A defesa alegou que as críticas não foram pessoais, pois apenas contestavam a candidatura de Omar, e sustentou que não se configurou contra a honra, porque os fatos atribuídos ao ofendido seriam verdadeiros e públicos.

A acusação também atribuía ao réu o crime de injúria, mas ocorreu a prescrição da pretensão punitiva, isto é, o prazo para a punição judicial foi extrapolado, por causa do tempo transcorrido entre o crime e o recebimento da denúncia pelo Tribunal.

A decisão foi por maioria. Os desembargadores Washington Luiz, James Magalhães, Tutmés Airan e Domingos Neto seguiram o voto-vista divergente do desembargador Fábio Bittencourt. Eles votaram pela condenação, mas a uma pena menor.

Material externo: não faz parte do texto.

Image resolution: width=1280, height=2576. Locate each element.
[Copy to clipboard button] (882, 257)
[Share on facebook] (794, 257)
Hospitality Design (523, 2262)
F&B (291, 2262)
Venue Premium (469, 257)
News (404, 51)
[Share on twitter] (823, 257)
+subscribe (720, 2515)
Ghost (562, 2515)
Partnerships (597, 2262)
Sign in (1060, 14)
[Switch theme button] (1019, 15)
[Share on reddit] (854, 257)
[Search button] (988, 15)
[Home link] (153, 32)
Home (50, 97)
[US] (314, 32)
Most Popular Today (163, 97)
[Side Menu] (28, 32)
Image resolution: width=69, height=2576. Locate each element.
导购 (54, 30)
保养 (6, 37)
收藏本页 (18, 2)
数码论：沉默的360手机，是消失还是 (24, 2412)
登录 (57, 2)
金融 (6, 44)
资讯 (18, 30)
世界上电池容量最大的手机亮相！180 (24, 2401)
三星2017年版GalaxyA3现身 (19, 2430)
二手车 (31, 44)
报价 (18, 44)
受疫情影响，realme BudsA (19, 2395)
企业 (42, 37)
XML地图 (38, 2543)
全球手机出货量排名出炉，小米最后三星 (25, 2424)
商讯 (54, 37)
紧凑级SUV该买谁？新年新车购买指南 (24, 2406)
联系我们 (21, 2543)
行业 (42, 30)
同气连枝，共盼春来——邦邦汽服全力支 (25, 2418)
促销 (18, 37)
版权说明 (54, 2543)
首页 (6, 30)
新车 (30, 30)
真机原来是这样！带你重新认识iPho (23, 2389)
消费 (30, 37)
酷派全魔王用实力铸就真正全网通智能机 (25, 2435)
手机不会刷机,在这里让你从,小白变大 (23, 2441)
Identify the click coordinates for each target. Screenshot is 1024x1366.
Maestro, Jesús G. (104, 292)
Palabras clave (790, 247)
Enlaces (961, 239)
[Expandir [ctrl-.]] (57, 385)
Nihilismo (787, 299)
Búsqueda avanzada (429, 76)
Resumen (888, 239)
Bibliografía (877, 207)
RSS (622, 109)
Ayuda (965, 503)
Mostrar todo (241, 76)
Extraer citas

Momentos antes do início do julgamento, a defesa do réu chegou a enviar e-mail para o desembargador relator, com retratação quanto às ofensas, que também foi publicada como “carta aberta”, no blog Reage Advogado.

O relator, acompanhado pelo Pleno, entendeu que a retratação não poderia ser acolhida, “seja porque apresentada por meio irregular, seja porque o conteúdo da carta aberta não traz nenhum conteúdo de retratação. Ao contrário, o réu diz que as críticas feitas ao ofendido estão lastreadas em fatos públicos e notórios irrefutáveis”. Com informações da Assessoria de Comunicação do TJ-AL.

Processo 0000236-72.2010.8.02.0000

Revista Consultor Jurídico, 8 de novembro de 2014, 10h00

Comentários de leitores

1 comentário

Falou e disse

Marcos Alves Pintar (Advogado Autônomo - Previdenciária)

Os magistrados brasileiros acreditam que no Brasil só há "bobinhos". Ora, se alguém diz que outro é "preguiçoso", "medíocre", "pé de cana", "caloteiro", etc., etc., alguém vai acreditar nisso piamente, ao pé da letra? Estaria caracterizado a injúria se essas palavras fossem ditas na presença da vítima, mas a conduta é atípica quando se fala em difamação porque qualquer pessoa sabe muito bem que o mero fato de alguém dizer que o outro é isso ou aquilo não significa que seja verdade. Para que a difamação reste caracterizada, a narrativa feita pelo autor do delito deve ser suficiente para que o terceiro acredite na história, pois do contrário o que temos é apenas um ilícito civil.